ISBN13 978-975-342-357-1
13X19,5 cm, 217 s.
Yazar Hakkında
İçindekiler
Okuma Parçası
Eleştiriler Görüşler
Bu kitabı arkadaşına tavsiye et
 

Kemal Can, Sunuş, "Sap ile Saman Tehlikeli Ölçüde Yakındır", s. 11-18

Türkiye 1980 ortasından itibaren sert bir çatışma ve bu çatışmadan beslenen kutuplaşma ve gerilimler yaşadı. Bu sosyal atmosferin sonucunda, resmi olarak aksi iddia edilse de birlikte yaşama pratiği önemli yaralar aldı. Çoğu şimdi hatırlanmayan trajediler yaşandı. Gündelik hayatta pek de üzerinde durulmadan söyleniverilen önyargılar, yargılar, bazen espri konusu olan aşağılamalar, "uygun mekanizmalarla" ve "elverişli" zeminde buluştuğunda ciddi şiddet gösterileri olarak karşımıza çıkıverdi. Çıkarları, dertleri bir olabilecek insanlar birbirlerine düşmanlaştı/düşmanlaştırıldı. Kimileri için milliyetçiliklerinin gereği, kimileri için kültürel özgürlük, bazıları için devletin bekası, bazıları içinse siyasetin gereği olarak gerilimle fazla oynandı. Ve öyle görünüyor ki, gerilimle oynama niyeti ve ihtiyacı hâlâ mevcut. Hâlâ bu ülkede, kanun dışı çeteler eliyle adam kaçırmış, öldürmüş kişilerin kahraman olup olmadığı tartışılıyor. Üstelik bu tartışma, "en dokunulmazlar" eliyle yürütülüyor. Hâlâ 2002 Mart'ında Esenler'de olduğu gibi etnik kökenli çatışmalar yaşanıyor. Mikro milliyetçilik virüsü hâlâ bu damarlarda dolaşıyor.
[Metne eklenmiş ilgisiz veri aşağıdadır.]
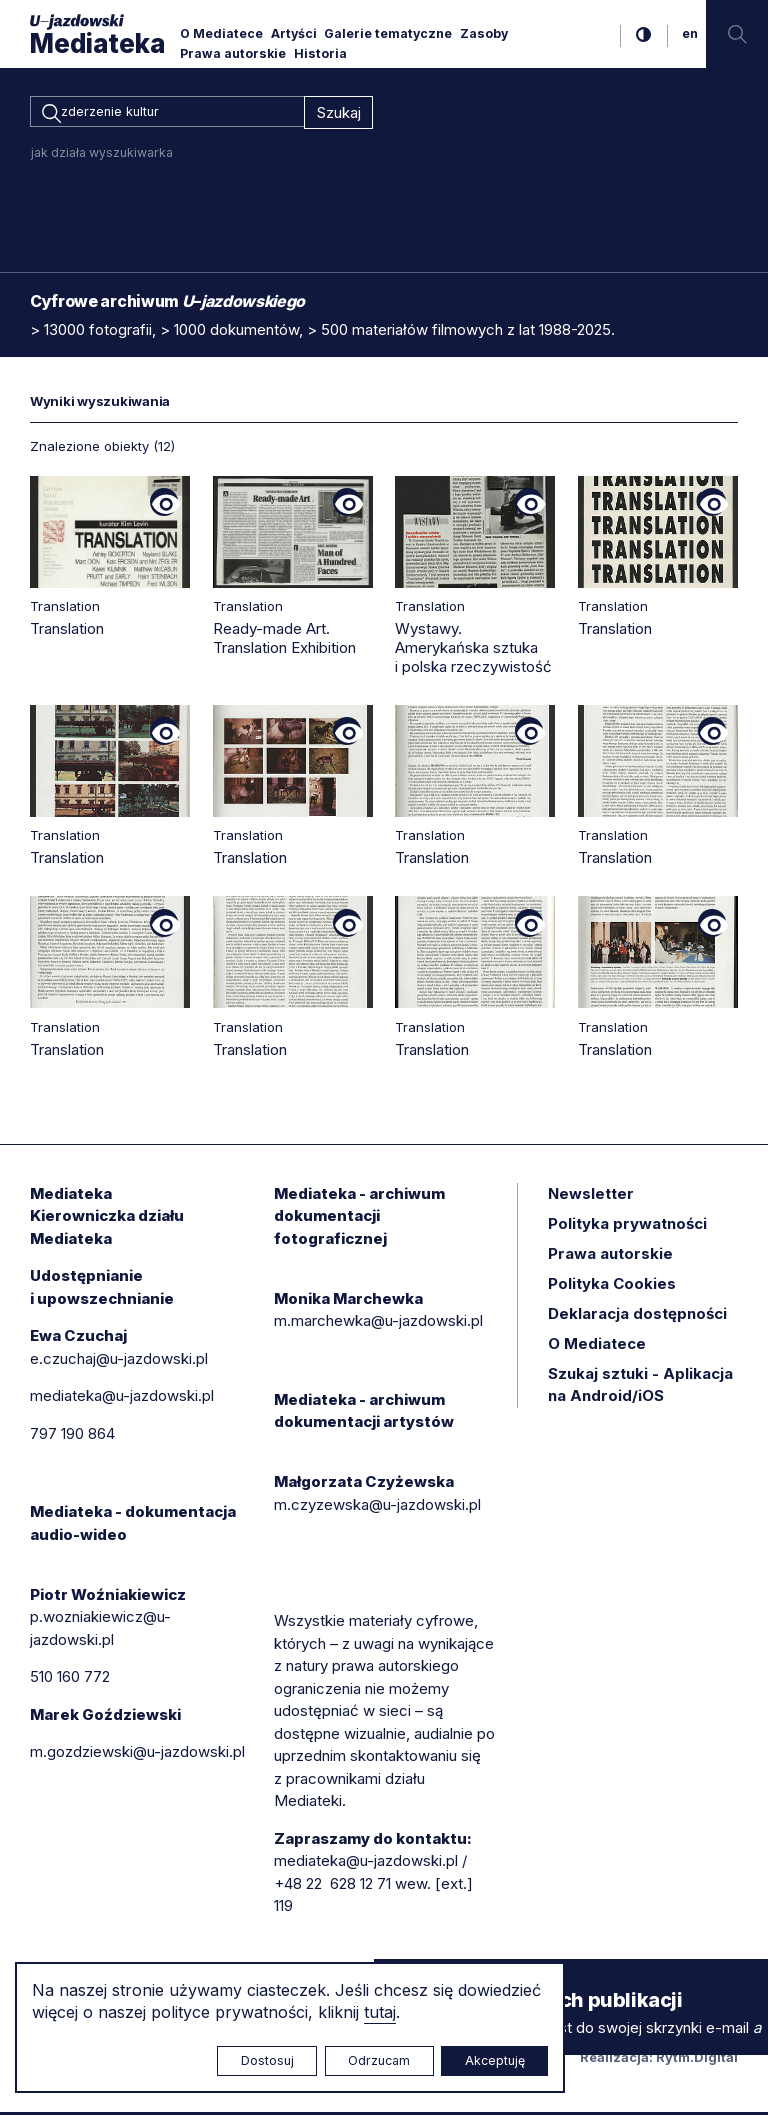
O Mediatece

Ancak bu çarpık sosyalleşme ve siyasallaşmanın nelere mal olabileceği konusunda tarihin derinliklerinden ve başka coğrafyalardan örnek devşirmeye ihtiyaç yok. Hemen arkamıza ve yanı başımıza döndüğümüzde görebileceğimiz örnekler mevcut.
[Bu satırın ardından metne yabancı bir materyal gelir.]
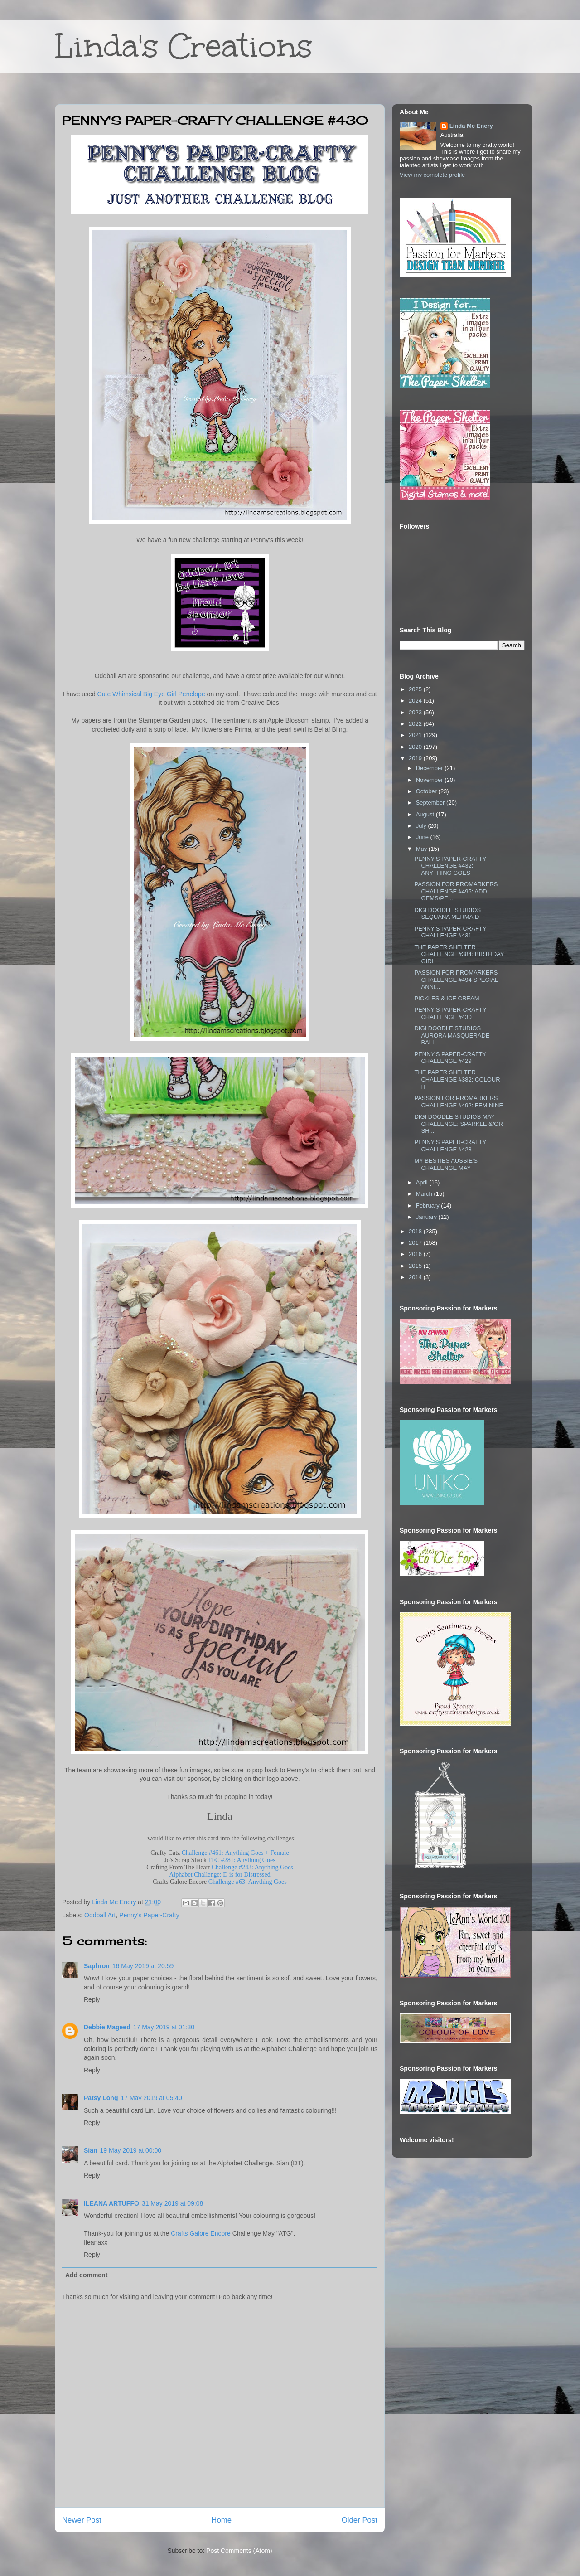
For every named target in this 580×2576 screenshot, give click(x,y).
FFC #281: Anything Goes (241, 1860)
İnsanların kolektif bir kimlik içindeki kalabalıklar halinde harekete geçmelerinde, bu hareketin "ötekileştirilmiş" "düşman" hedeflere yönelmesinde, milliyetçi ideolojinin veya daha önemlisi milliyetçi bilinçaltının belirleyici "örgütleme" yeteneği ve "kendiliğinden" kalkışmalara rehberlik etme becerisi çok yüksektir. Ayrıca, bu toplumsallaşma biçimi, milliyetçiliğin çeşitli toplumsal reaksiyonları kendi kanalında harekete geçirme imkânlarıyla buluşur. Türkiye'de 90'lı yıllarda Kürt meselesi (PKK hareketi) ve onunla bağlantılı politik gelişmeler karşısında "Türk milliyetçiliğinin kabarması" ve farklı tezahürler halinde döneme ana rengini vermiş olması da, bu teorik çıkarımın hayat tarafından doğrulanması olarak ifade edilebilir. Ancak bu durum, onu yaratan-yenileyen, belirleyen-besleyen toplumsal vasattan ve siyasi konjonktürden bağımsız, kaçınılmaz bir doğal afet gibi asla algılanamaz. Böylesi kabarma, hezeyan veya kalkışmaların zeminini oluşturan toplumsal potansiyel kadar, bunu harekete geçiren mekanizma da sorgulanmaya muhtaçtır.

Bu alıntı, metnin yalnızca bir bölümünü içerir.